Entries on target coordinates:
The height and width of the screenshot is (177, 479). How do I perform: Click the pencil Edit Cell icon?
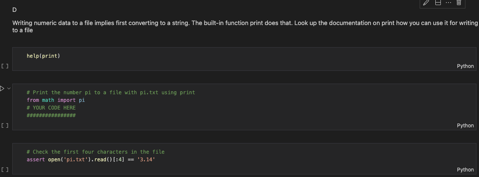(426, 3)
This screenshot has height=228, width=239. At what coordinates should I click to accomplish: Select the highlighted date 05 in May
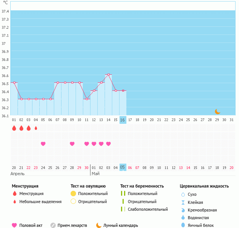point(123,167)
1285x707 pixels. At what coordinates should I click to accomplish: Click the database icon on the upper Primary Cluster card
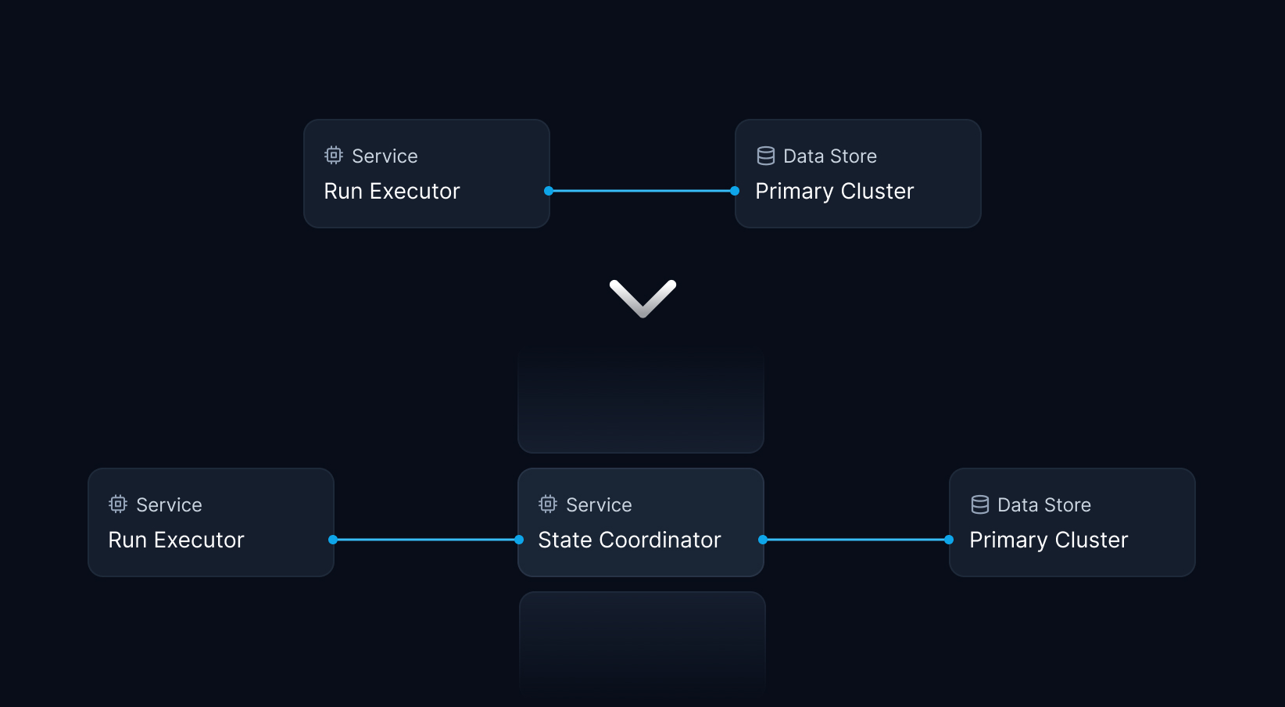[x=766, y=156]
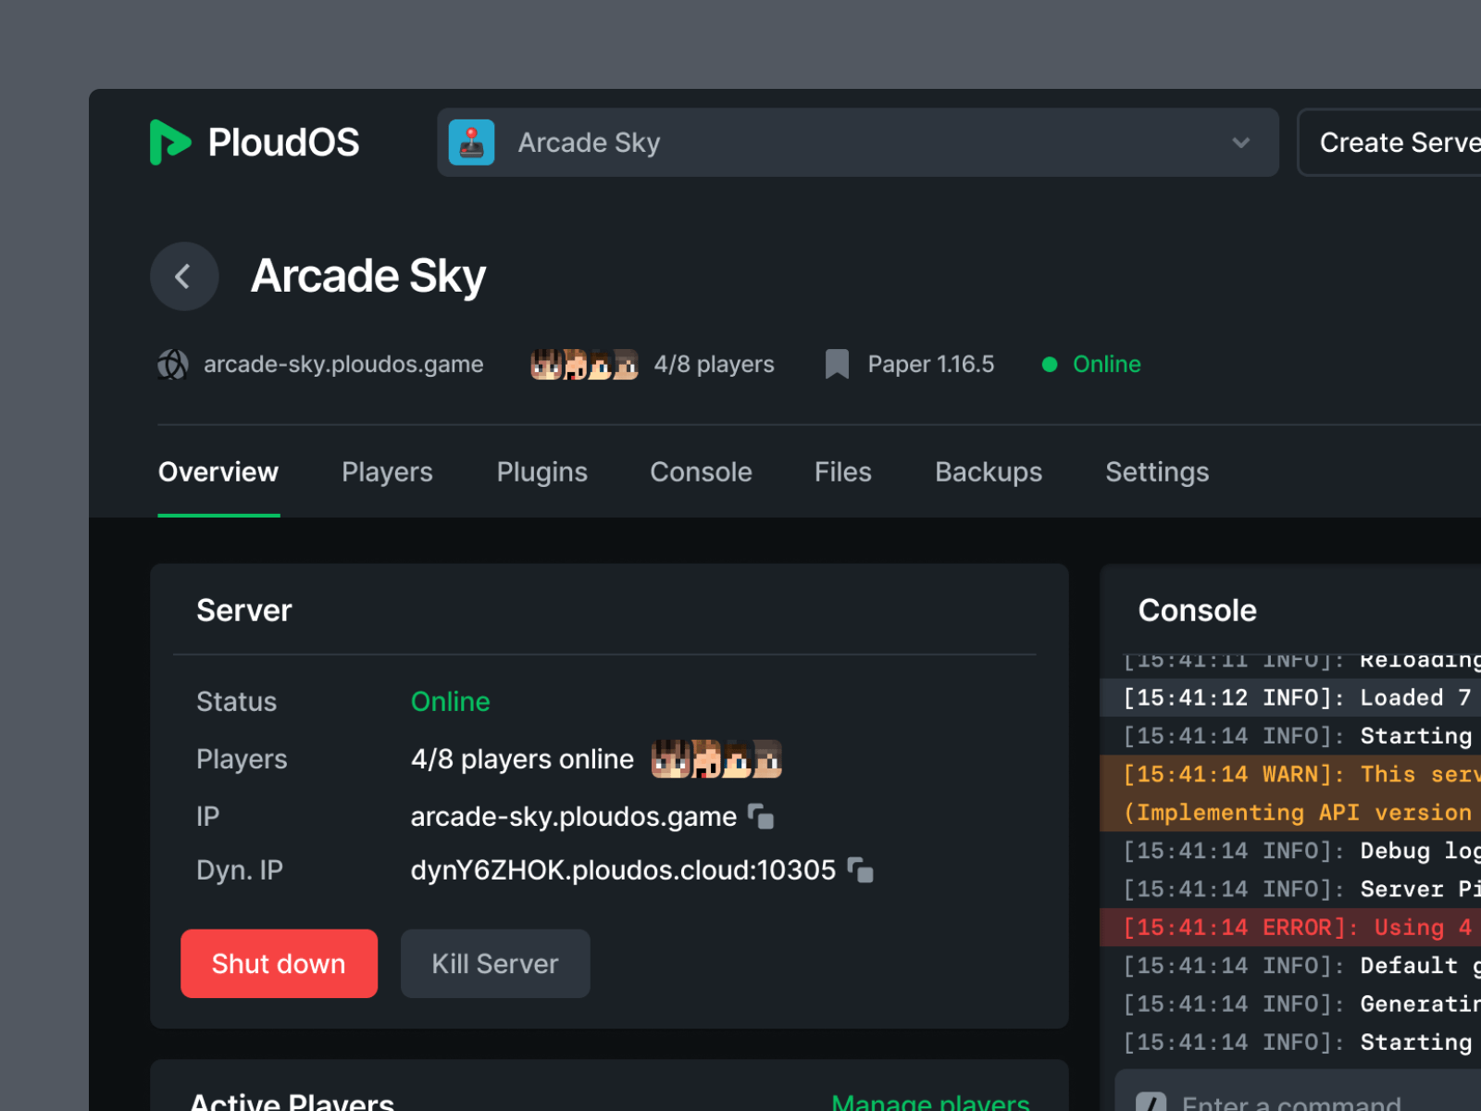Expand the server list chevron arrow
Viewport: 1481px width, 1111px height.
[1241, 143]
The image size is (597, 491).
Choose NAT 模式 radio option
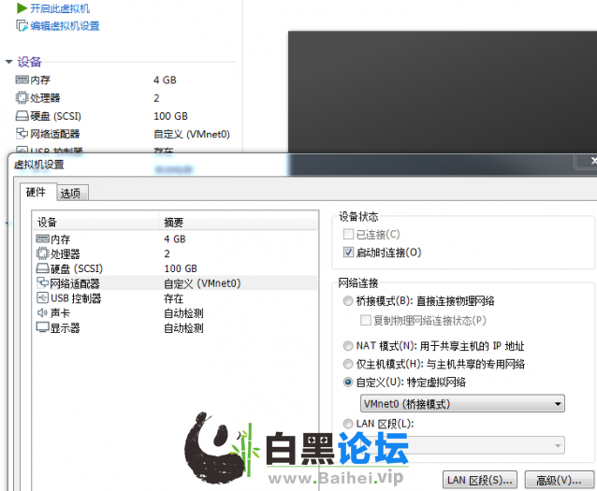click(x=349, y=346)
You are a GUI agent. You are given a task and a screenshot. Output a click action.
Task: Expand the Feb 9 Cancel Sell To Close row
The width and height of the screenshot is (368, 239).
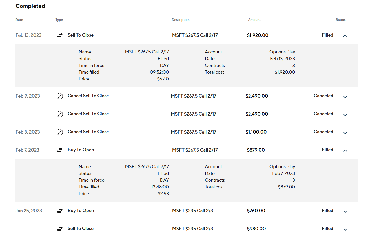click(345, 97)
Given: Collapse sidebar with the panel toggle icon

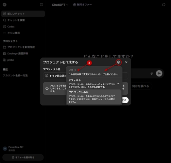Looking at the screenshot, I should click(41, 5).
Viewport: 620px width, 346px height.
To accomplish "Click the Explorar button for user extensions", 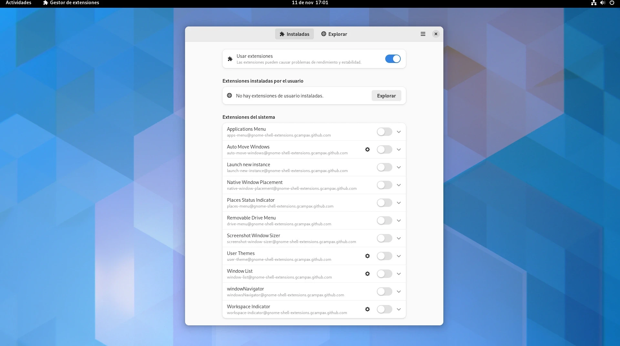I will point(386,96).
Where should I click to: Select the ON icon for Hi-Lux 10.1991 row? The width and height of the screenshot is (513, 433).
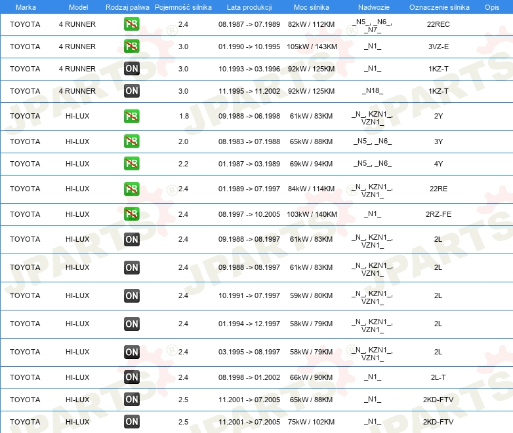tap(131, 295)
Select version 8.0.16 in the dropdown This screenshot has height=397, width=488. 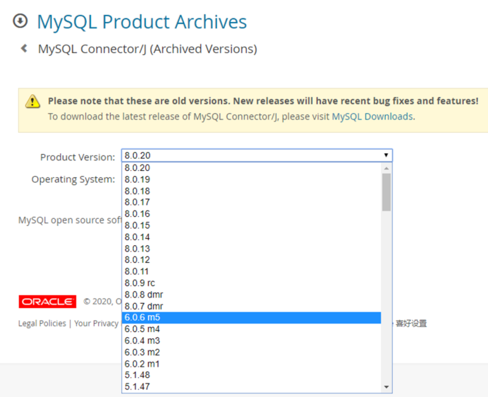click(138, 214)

Required work
Convert everything from the beginning of the data down to the line containing "point(123,167)" into a JSON list of strings, with one string per line and blank lines omitted. Leave the pictures out of the answer.

Result of this task
[
  "The height and width of the screenshot is (177, 479). How do I perform: Click the pencil Edit Cell icon?",
  "(426, 3)",
  "This screenshot has height=228, width=239. At what coordinates should I click to accomplish: Select the highlighted date 05 in May",
  "point(123,167)"
]